You’re a growth PM evaluating three checkout-promotion treatments. You don’t know which works, or for whom — and a standard A/B test won’t tell you: it reports one average lift, hiding exactly the per-customer structure you’d need to target. This tutorial runs an adaptive sequential experiment instead: each round refits a joint hurdle BCF on the cumulative data, refines a decision tree mapping visitor features to recommended treatments, and routes the next round’s traffic through that tree’s segments. One call — pt.sequential_experiment(...) — drives the whole loop.

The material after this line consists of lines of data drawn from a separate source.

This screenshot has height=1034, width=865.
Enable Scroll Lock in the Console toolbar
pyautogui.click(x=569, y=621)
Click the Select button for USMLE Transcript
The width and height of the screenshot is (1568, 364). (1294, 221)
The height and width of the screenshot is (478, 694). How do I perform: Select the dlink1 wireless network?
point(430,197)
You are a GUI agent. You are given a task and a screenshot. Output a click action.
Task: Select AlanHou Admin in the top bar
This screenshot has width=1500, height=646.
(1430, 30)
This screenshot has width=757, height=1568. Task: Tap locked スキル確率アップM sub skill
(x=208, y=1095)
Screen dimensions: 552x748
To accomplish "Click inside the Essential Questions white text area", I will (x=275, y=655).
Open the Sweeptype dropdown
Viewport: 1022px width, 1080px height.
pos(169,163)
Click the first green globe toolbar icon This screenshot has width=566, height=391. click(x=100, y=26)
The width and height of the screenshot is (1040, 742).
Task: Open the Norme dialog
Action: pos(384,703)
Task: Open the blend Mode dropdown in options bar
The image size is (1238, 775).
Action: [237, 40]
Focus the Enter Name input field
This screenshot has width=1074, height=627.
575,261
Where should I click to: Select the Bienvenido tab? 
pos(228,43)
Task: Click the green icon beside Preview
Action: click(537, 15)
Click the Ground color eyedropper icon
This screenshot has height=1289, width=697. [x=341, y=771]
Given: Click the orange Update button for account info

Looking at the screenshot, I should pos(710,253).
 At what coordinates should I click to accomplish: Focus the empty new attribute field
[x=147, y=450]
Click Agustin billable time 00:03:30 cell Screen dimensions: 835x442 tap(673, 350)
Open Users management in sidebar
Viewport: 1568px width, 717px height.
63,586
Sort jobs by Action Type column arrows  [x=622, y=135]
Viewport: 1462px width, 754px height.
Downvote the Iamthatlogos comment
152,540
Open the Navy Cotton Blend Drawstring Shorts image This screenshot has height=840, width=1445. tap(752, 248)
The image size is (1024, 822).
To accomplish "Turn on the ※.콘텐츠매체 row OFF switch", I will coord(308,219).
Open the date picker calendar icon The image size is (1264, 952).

The experiment is realistically sized: 350,000 visitors across three rounds, end-to-end in about fifteen minutes on a single consumer GPU. That is the point of the library — production-scale Bayesian causal inference on hardware you already have.

This is the loop you’re about to run — per round, the cell allocation that served traffic and the policy tree it shipped:

Round-by-round evolution of cell allocations and the policy tree, animated

Setup¶

import pytyche as pt

report = pt.check_setup()

pytyche 0.1.0.dev0
bartz   0.9.0
JAX devices: cuda:0
CUDA available: True
calibration artifacts: (none bundled)

The fits in this tutorial expect the CUDA device shown above (on CPU they run, slowly, and warn once). calibration artifacts: (none bundled) is why this tutorial runs uncalibrated.

The scenario¶

Three candidate checkout-promotion treatments competing for a fixed visitor budget:

control — no promotion
low_promo — small storefront promo
free_ship — free shipping above $50

Three rounds covering 350,000 visitors total, on a doubling-batch schedule (50,000 → 100,000 → 200,000). The data is generated by pytyche’s clustered_realistic template, a four-cluster e-commerce mixture where the best treatment differs by customer cluster.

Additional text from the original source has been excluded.